The Davidic Covenant promises three things :
* A land forever (2 Samuel 7v10);
* A dynasty without end (2 Samuel 7v11, 16)
* A perpetual kingdom (2 Samuel 7v13, 16)
2 Samuel 7v12 predicts the birth of Solomon as David’s successor to the throne with his role being to establish David’s throne forever (2 Samuel 7v13). We see this link to Jesus Christ, though the genealogies to both Joseph: a legal right to David’s throne (Matthew 1v1-17) and to Mary: a blood right to David’s throne (Luke 3v23-38).
7. The New Covenant (Jeremiah 31v31-34)
This covenant is the seventh covenant between God and humanity, and the fourth theocratic covenant.
Four features of this covenant are:
* Regeneration – On the hearts of people, God will write His law (Jeremiah 31v33)
* Restoration – God will be their God, and they will be God’s people. (Jeremiah 31v33)

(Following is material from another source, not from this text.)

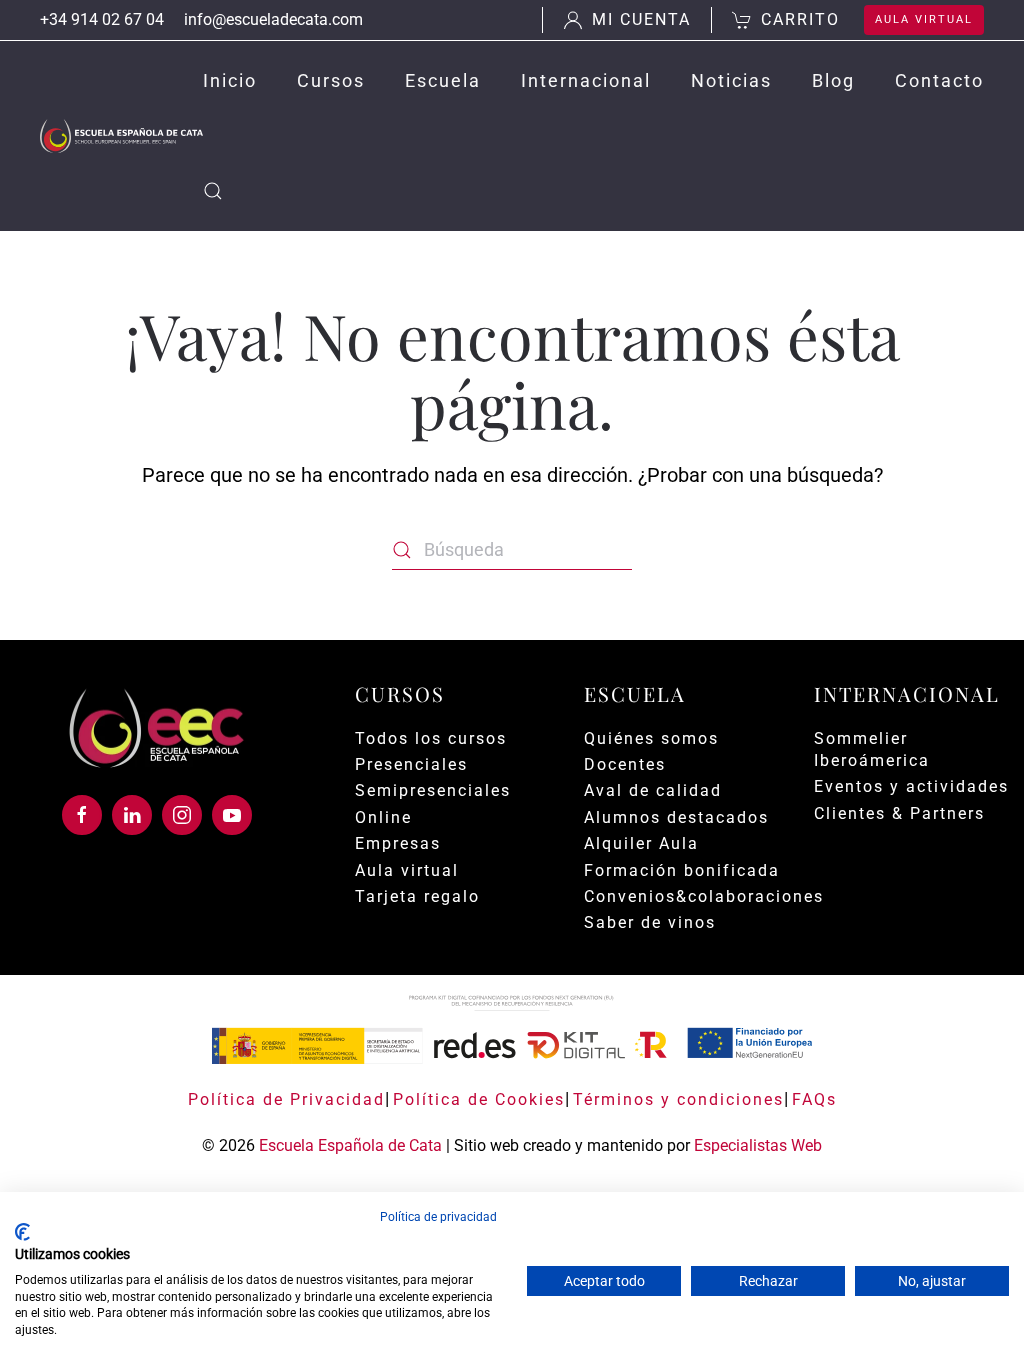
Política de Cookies (479, 1099)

* Promised Holy Spirit – God will indwell people and they will be led by Him (Jeremiah 31v 34)
* Justification – Sins will be forgiven and removed eternally (Jeremiah 31v34)
This new covenant is sealed only through the perfect sacrifice of the God-Man Jesus on the cross. His blood ensures the truth of this New Covenant. His death pays the penalty for the sins of all people who say yes to God and His New Covenant. This New Covenant is contrasted with the Old Covenant or the Mosaic covenant (Jeremiah 31v32; Hebrews 8v6-13) because this New Covenant finalizes what the Mosaic Covenant could only point to: the follower of God living in a righteous life conforming to God’s holy character.
Through all these Covenants we see a God who is willing to interact with His creation and bless it. When first century Christians such as Paul, Peter and John checked all the events surrounding the life of Jesus, they searched their Scriptures (our Old Testament). It was as the Holy Spirit illuminated their minds, that they wrote down and passed on the whole gamut of Old Testament promise which was fulfilled in God’s Messiah and the world’s hope: Jesus Christ and Him alone. That is why it is important for us as twenty-first century Christian Disciples to read our Old Testament as well as the new. For by reading the Old Testament, new light may be shed on our own understanding of the New Testament.
For more to think about please do read for yourself: Hebrews 9v24 to Hebrews 10v25. Ask yourself the following questions, writing them down if you can, and see how you respond or react to them. Then why not share your answers with your spouse or a close friend, so that you can pray over any issues together.
Q1. What does Jesus Christ’s death and the New Covenant, mean to me as a Christian Disciple?
Q2. Why and how can I, as a Christian Disciple, draw near to God?
Q3. As a Christian Disciple, what and how can I encourage those I meet?